● Activity
Only the lines from the one containing "Task: Click the Tests bar in the Gantt chart" through the end of the entries should be returned, exactly as they are, with the pictures omitted.

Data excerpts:

[Start of Attachment]

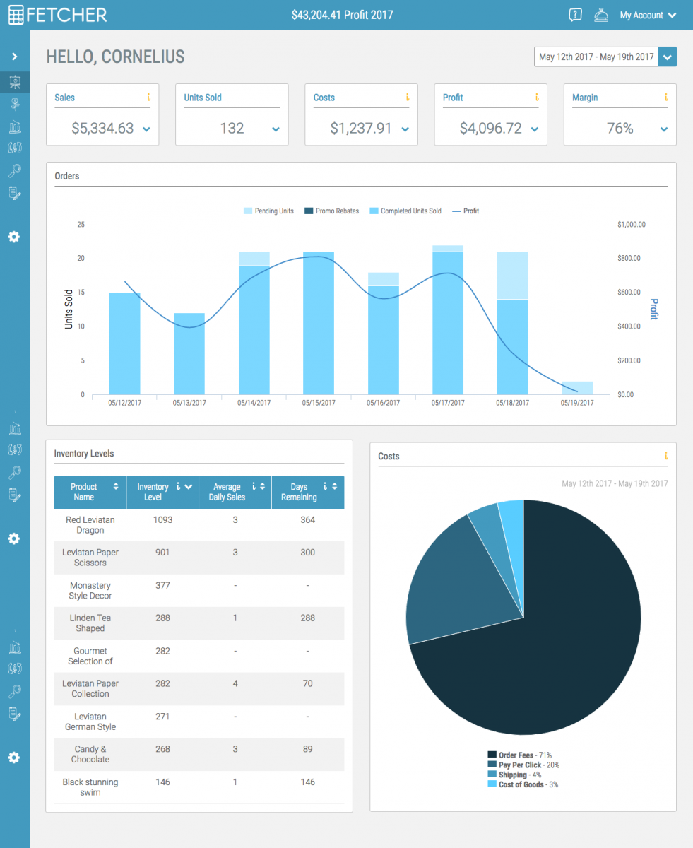Click the 05/15/2017 bar in Orders chart

(319, 325)
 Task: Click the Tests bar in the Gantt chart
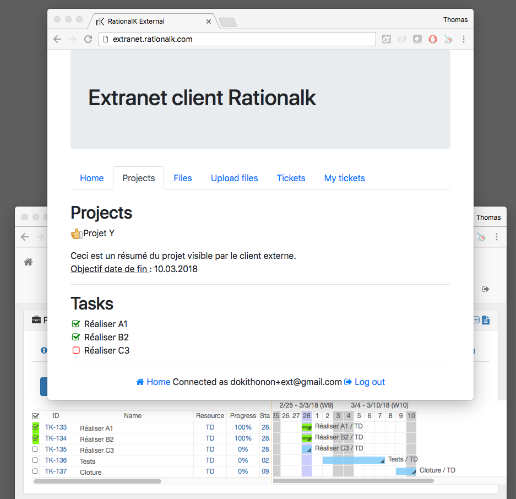(352, 460)
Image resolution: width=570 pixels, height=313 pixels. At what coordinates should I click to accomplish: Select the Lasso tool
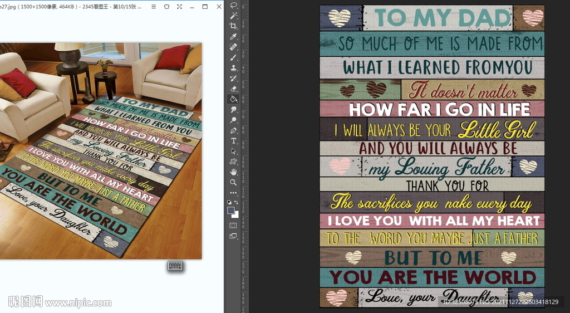coord(233,6)
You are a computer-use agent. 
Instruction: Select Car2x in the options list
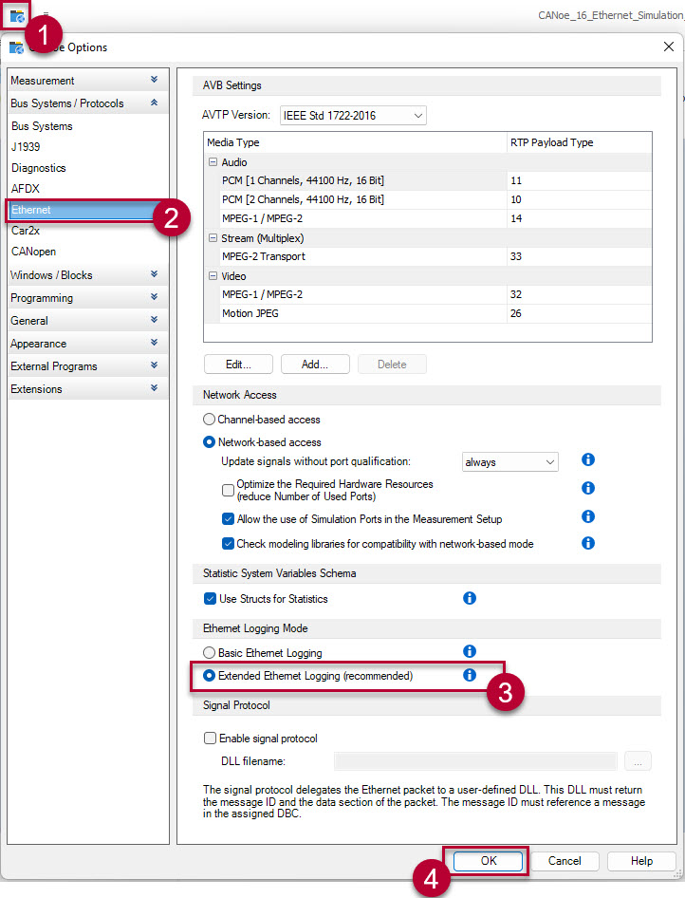26,231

[End of Attachment]

● Result
 Task: Click the Tests bar in the Gantt chart
(352, 460)
Image resolution: width=570 pixels, height=313 pixels. At what coordinates should I click to accomplish: Select the Lasso tool
coord(233,6)
You are a computer-use agent. 
Instruction: Select Car2x in the options list
26,231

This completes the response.